What a shock : analysts at Edmunds.com report the cost to taxpayers of this fraud of a waste of borrowed federal dollars...

The Cash for Clunkers program gave car buyers rebates of up to $4,500 if they traded in less fuel-efficient vehicles for new vehicles that met certain fuel economy requirements. A total of $3 billion was allotted for those rebates.

The average rebate was $4,000. But the overwhelming majority of sales would have taken place anyway at some time in the last half of 2009, according to Edmunds.com. That means the government ended up spending about $24,000 each for those 125,000 additional vehicle sales.

Link.


I guess that is on par with the truth about the colossally wasteful spending orgy...err, "stimulus"...when it comes to the taxpayer cost for jobs "created or saved". In a recap of analysis by ProPublica.com :

Assuming the number of created or saved jobs reported by each contract recipient was accurate—which, as we’ve reported before, is still an open question—that breaks down to $533,000 for each job.

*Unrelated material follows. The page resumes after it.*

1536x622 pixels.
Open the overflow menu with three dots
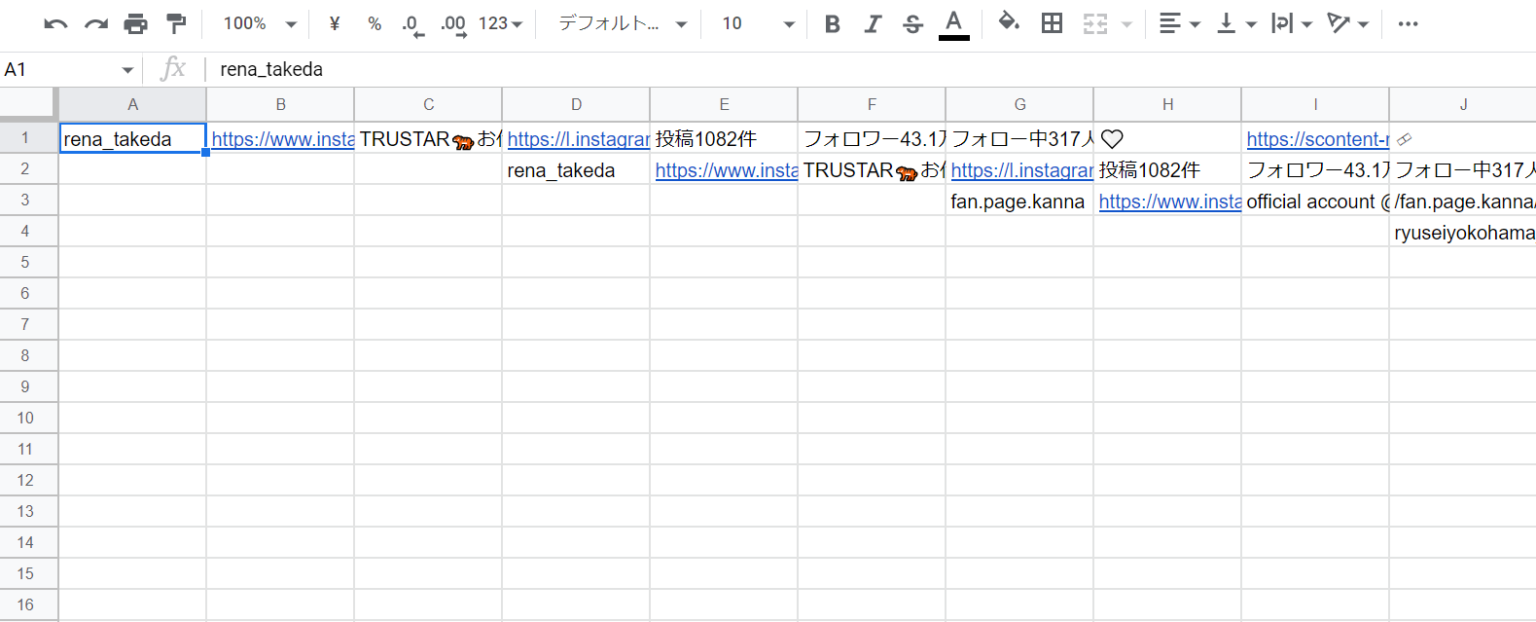(x=1408, y=22)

That’s more than five times the projection of the president’s own Council of Economic Advisers , which estimated in May that every $92,136 in government spending would create one job for one year.


As I heard this morning on the radio, pointing out the dangerous farce that is the ongoing fiscally-reckless leftist chicanery of our ruling DC masters : "Just a spoon full of socialism will make capitalism get better."

I would ask "will they never learn?", but hard statist ideology is not in the business of dealing with reality, it is all about endlessly trying to manipulate it...while charging their gluttonous tab to the rest of us.

Comments

Delaware Watch said…
"The average rebate was $4,000. But the overwhelming majority of sales would have taken place anyway at some time in the last half of 2009, according to Edmunds.com."

Ah, because they say so, that makes it true.
Anonymous said…
Then i am not part of the majority cause i certainly wouldnt have done it.
Tyler Nixon said…
Oh of course, because they disagree with Dana they are immediately questioned as to their truthfulness.

http://www.edmunds.com/help/about/profile.html

Looks to me like they know what they are talking about, and certainly have no political axe to grind, by a long shot.

They are not just 'saying so' (as if your own comments on the program have ever approached anything resembling rational numerical or economic analysis.)

I am sure you would say the same about "Blue Book" values or NADA guides, right : "Ah, because they say so, that makes it true."

Good luck with that, if it's the best response you can muster, if a response at all.
Pedro Delgado said…
There where so many restrictions with this clunker deal i didn't even bother to take advantage seems like a big fraud deal to me.